[Problem to work on] List every array that the array multiplication text below says has its elements in binary word form.

Using the above baseline design, an estimated system performance is compiled in Table 2.
TABLE 2______________________________________Estimated System Performance(Matrix/Vector engagement configuration)______________________________________Output accuracy: 20 bits 120.4 dbMaximum input vector(diffraction limited):Lo = Ht = 208 um, fc = 150 MHz: 5.15 mm 8.17 us 204 TB (N)Lo = Ht = 208 um, fc = 100 MHz: 3.43 mm 5.45 us 136 TB (N)Throughput rate:(200 × 200 element matrix) 40,000 mult./array(200 component vector):399 digital word cycles 15.96 us/arrayand 20 ns per word × 2:Equivalent multiply-adds/second: 2.5 × 109.Discrete Fourier Transform (DFT)example:200 point DFT in 15.96 us., B = 25 MHz.______________________________________
In accordance with the method of the present invention, a first array, called a multiplicand array, is multiplied by a second array, called a multiplier array, to provide an output array. The elements of the multiplier array, the multiplicand array, and the output array are in binary word form. The first step of the method involves placing the elements of the multiplier and the multiplicand array into a selected processing format. Typically, this format is selected to be either a systolic processing format or an engagement processing format. The elements of the rearranged multiplicand array and the rearranged multiplier array are supplied in accordance with the selected format to a multiplier. Within the multiplier, binary words from the rearranged multiplier array are associated with binary words from the rearranged multiplicand array according to the order and timing with which these words are applied to the multiplier. These associated words are then multiplied by way of analog convolution. In the multiplication by analog convolution sequence, selected bits of each of the associated words are compared with one another and a determination is made as to how many of these compared bits are of the same predetermined value. For each comparison made, a convolution signal is produced. This convolution signal is converted into binary form and accumulated. In the accumulation step, each subsequently received convolving signal is shifted upward by a number of bit positions, corresponding to a shift number. This shift number is incremented by one bit position upon receipt of each subsequent convolver signal. The accumulated binary word which exists at the end of the comparison sequence for a pair of associated words represents the product of the multiplication of the associated words. Thereafter, these multiplication products are accumulated according to the selected processing format to provide the elements of the output array.
It is to be understood that, while the above description is directed to a binary word format implementation of the present invention, the teaching of the present invention can easily be extended to other digital word formats such as trinary or other base number systems. The elements used thereon would be modified to handle the convolution, detection, summation, and other operations described above with reference to the levels and units present in such systems. For example, in a trinary system, three level detectors would be utilized.
The terms and expressions which have been employed here are used as terms of description and not of limitations, and there is no intention, in the use of such terms and expressions of excluding equivalents of the features shown and described, or portions thereof, it being recognized that various modifications are possible within the scope of the invention claimed.

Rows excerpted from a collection
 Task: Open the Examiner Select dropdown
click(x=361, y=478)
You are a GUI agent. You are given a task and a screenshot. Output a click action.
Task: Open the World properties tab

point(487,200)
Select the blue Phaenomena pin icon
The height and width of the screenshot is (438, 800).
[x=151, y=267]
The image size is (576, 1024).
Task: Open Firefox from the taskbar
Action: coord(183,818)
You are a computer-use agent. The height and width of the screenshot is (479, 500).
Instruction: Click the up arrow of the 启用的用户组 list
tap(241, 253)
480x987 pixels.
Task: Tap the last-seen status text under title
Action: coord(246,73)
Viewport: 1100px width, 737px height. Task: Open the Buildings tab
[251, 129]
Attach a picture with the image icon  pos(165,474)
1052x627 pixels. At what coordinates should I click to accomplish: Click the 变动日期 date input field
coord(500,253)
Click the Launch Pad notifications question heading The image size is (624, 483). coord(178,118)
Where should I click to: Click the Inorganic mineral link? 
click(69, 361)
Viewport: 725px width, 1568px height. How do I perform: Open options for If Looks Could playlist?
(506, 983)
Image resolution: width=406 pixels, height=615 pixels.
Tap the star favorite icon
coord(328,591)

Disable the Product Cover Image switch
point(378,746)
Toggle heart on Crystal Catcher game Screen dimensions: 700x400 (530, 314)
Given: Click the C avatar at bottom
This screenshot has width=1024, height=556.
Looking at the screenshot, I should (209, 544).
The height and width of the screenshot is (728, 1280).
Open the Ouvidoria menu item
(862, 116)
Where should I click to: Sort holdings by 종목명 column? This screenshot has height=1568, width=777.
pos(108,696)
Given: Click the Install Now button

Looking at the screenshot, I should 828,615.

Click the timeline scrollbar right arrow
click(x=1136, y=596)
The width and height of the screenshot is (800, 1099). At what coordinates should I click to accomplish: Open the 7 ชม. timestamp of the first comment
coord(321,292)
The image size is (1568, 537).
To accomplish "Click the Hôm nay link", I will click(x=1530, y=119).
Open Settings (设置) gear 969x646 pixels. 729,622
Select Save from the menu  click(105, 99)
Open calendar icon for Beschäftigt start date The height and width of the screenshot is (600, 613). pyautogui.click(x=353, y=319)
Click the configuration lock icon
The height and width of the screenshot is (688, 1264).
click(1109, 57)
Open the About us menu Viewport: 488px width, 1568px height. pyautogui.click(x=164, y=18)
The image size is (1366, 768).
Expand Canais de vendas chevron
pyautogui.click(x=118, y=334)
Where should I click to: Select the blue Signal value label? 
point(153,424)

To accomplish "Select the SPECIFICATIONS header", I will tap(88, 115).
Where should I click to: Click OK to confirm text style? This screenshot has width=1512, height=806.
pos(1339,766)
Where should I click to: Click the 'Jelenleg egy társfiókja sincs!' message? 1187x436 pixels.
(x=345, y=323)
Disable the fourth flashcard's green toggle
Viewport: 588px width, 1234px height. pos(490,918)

[Answer] multiplier array, multiplicand array, output array